November, 2005. The much-anticipated first results of the NIMH-funded landmark Clinical Antipsychotic Trials of Intervention Effectiveness (CATIE) study have been published and have justifiably generated a great deal of interest.1 Patients with schizophrenia were randomized to receive one of four second generation antipsychotics (SGAs)-olanzapine, quetiapine, risperidone, or ziprasidone, or one first generation antipsychotic (FGA)-perphenazine, and the patients were followed for 18 months. The main outcome measure was time from intake until a patient discontinued the medication, because of insufficient efficacy, side effects, or other reasons. Among the results of the study were the findings that all five medications produced improvement in patients, and that those on olanzapine fared a bit better. However, rates of discontinuation of medication during the 18 months ranged from 64% to 82%. In an editorial accompanying the article,2 Freedman stated that the "results could be viewed as discouraging. No drug provided the majority of patients a treatment that lasted the full 18 months of the study" (p. 1,287). Furthermore, the one drug that was somewhat more effective in controlling symptoms, olanzapine, was associated with significant weight gain and diabetes. Nonetheless, while it would have been welcome to see more robust improvement from, and adherence to, all of the medications, the study is enormously informative and helps practitioners individualize treatment for a given patient, weighing potential risk and benefit in the context of the patient's history and risk profile.

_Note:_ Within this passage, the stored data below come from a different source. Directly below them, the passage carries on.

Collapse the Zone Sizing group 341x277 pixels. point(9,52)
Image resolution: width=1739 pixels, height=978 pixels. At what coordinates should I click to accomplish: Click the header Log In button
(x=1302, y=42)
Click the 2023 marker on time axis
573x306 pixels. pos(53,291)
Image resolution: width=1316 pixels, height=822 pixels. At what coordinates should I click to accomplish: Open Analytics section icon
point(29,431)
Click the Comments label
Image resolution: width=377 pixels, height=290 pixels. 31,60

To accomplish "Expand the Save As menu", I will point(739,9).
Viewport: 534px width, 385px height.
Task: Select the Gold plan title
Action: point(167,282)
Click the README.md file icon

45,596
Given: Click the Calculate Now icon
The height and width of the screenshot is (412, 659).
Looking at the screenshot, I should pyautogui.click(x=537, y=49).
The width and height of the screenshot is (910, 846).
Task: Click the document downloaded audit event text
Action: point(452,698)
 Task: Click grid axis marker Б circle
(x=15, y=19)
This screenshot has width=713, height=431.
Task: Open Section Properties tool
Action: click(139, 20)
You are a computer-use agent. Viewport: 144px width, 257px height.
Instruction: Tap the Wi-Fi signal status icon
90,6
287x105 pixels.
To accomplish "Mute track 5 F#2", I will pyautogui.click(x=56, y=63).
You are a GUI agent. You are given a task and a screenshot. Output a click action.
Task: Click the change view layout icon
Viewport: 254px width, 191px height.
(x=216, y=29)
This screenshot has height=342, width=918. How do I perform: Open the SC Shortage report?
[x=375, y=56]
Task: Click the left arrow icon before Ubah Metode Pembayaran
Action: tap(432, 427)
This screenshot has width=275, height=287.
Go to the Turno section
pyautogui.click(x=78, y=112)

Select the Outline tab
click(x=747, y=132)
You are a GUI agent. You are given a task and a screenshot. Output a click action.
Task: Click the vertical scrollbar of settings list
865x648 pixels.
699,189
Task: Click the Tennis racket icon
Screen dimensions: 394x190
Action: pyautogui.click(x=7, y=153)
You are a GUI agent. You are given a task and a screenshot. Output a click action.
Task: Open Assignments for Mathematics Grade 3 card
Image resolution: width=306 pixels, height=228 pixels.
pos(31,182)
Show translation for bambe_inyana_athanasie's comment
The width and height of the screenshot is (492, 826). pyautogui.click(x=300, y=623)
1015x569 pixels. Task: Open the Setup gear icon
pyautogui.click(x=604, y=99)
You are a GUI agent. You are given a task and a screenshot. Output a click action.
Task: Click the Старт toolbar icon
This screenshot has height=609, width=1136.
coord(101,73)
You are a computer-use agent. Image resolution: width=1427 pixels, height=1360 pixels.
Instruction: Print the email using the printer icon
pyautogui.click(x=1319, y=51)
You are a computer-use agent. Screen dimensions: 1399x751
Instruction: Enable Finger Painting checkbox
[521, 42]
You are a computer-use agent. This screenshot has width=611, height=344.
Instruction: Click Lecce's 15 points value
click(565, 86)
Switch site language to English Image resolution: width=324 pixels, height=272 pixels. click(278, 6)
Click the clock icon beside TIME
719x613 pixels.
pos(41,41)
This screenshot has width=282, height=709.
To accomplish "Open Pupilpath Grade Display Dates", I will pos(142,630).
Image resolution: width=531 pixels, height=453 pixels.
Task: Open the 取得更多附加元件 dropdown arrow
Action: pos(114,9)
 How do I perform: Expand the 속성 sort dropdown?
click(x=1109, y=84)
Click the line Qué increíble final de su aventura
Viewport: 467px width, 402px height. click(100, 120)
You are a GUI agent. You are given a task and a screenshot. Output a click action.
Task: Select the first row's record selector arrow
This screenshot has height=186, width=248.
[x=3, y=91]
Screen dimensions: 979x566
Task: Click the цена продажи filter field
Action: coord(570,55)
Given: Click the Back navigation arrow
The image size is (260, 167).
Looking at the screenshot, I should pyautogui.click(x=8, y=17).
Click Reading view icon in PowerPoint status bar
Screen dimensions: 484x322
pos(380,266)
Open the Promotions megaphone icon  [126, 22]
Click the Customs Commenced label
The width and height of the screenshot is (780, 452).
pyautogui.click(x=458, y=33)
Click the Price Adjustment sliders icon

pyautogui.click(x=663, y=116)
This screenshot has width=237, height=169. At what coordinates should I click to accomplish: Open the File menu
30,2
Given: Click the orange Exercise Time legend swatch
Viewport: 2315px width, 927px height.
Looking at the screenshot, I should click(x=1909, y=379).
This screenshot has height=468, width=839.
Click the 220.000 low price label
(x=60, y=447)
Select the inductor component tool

Interestingly, a widespread response to these results, in the category of unintended consequences, has been the cry from budget-builders, insurers, and formulary planners that the older and cheaper medication has now been shown to be as effective as the newer ones. In fact, the results are far more complex than that; for example, only one FGA was studied, patients with known prior risk for tardive dyskinesia were excluded from treatment with perphenazine, and the high discontinuation rates limited information about the development of longer term side effects. It is crucial that important research findings such as these not be inappropriately and inaccurately added, by those who control the purse strings, to the already heavy burdens endured by our most disabled patients.
In this issue of the Journal, Burton reviews strategies to improve adherence to SGAs, a subject of great concern, as clearly demonstrated by the CATIE study. Also in this issue, Richardson et al. report the effects of increasing "lifestyle physical activity" in patients with depression and other serious mental illnesses, including schizophrenia. One result of this program, weight loss, has numerous benefits, and of course it helps counteract some of the most vexing side effects of the treatments that work.
John Oldham, MD
1. Lieberman JA, Stroup TS, McEvoy JP, et al. Effectiveness of antipsychotic drugs in patients with chronic schizophrenia. N Eng J Med 2005;353:1209-23.
2. Freedman R. The choice of antipsychotic drugs for schizophrenia. N Eng J Med 2005;353:1286-8.